= Bruce Sinofsky =

American documentary film director (1956–2015)

Bruce Sinofsky (March 31, 1956 – February 21, 2015) was an American documentary film director, particularly known for his films the Paradise Lost trilogy, Brother's Keeper and Metallica: Some Kind of Monster, all created with Joe Berlinger.

==Early life and education==
Sinofsky was born to a Jewish family in Boston, Massachusetts. He graduated from the Tisch School of the Arts of New York University in 1978.

==Career==
Sinofsky began his career at Maysles Films. As Senior Editor at the company, he worked on commercials and feature films until 1991, when he and Joe Berlinger formed their own production company, Creative Thinking International. They jointly produced, edited and directed documentary films which have appeared on over 50 critics choice lists, including Brother's Keeper (1992), the Paradise Lost trilogy (1996, 2004, 2011), Hollywood High (2003) and Metallica: Some Kind of Monster (2004).

The first movie Sinofsky directed, in 1992, was the documentary Brother's Keeper, which tells the story of Delbart Ward, an elderly man in Munnsville, New York, who was charged with second-degree murder following the death of his brother William.
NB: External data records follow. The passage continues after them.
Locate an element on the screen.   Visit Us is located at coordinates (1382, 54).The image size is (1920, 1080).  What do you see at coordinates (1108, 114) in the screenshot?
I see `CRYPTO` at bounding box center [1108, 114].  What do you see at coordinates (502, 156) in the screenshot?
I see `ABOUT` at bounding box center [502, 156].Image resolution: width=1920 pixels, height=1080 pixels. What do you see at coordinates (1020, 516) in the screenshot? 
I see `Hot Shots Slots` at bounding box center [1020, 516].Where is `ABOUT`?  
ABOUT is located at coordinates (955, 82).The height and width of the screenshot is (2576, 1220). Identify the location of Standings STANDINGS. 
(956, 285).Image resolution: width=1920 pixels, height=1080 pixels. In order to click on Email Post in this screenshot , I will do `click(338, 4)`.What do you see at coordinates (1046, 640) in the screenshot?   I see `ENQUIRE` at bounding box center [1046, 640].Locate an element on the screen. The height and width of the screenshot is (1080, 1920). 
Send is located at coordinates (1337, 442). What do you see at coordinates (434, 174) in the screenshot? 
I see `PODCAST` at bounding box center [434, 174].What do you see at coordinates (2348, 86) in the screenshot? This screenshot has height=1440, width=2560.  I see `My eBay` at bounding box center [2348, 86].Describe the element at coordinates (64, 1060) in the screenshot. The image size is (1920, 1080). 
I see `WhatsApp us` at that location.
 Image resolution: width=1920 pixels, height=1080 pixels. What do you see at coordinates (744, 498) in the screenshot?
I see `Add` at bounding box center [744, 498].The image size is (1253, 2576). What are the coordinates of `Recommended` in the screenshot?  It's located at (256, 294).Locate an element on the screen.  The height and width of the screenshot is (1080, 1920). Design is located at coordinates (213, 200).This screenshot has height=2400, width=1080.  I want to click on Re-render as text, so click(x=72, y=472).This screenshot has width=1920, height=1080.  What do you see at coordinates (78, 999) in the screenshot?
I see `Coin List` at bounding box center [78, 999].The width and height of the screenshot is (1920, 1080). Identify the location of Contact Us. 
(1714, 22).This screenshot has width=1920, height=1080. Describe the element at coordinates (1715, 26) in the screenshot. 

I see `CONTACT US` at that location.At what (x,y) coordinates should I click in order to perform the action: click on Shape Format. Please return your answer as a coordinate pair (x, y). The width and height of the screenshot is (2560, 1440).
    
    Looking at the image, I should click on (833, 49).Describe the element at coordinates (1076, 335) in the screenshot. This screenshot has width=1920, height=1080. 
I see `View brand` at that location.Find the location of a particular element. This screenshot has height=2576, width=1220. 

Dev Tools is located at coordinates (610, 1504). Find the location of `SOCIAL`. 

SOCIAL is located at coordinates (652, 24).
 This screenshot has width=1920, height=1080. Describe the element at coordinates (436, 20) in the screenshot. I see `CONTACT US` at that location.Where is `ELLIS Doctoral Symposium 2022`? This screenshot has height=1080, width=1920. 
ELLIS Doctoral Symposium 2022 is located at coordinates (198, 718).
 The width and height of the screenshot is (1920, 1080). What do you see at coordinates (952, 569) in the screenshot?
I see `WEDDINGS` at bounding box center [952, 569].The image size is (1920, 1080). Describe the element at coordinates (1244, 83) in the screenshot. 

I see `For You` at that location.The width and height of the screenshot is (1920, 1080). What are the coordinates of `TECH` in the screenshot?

Chicago Sun-Times film critic Roger Ebert, in his review of the movie, called it "an extraordinary documentary about what happened next, as a town banded together to stop what folks saw as a miscarriage of justice."

The Paradise Lost trilogy chronicles the inhabitants of a small southern town a year after a series of brutal murders, in a style similar to that of award-winning documentary filmmaker Errol Morris.

Sinofsky and Berlinger's work used various styles, including a paean to cinéma vérité. Metallica: Some Kind of Monster covers the heavy metal band Metallica as they participate in group therapy before recording their first album in five years. The pair also made a documentary on the southern record label for blues and country western artists, Sun Records called Good Rockin' Tonight.

==Death and tributes==
Sinofsky died on February 21, 2015, at the age of 58, from diabetes-related complications. The band Metallica paid tribute to him as a "courageous man with deep empathy and wisdom who wasn't afraid to dig deep to tell the story." Berlinger wrote that Sinofsky's "humanity is on every frame of the films that he leaves behind."

The 2016 film Tony Robbins: I Am Not Your Guru is dedicated to his memory.

The 2018 documentary May It Last: A Portrait of the Avett Brothers is also dedicated to his memory.

==Awards==
Sinofsky won a Directors Guild of America Award and two Emmys, one for the first film in the Paradise Lost trilogy, The Child Murders at Robin Hood Hills. He was nominated for an Academy Award for the third film in the trilogy, Purgatory, in 2011.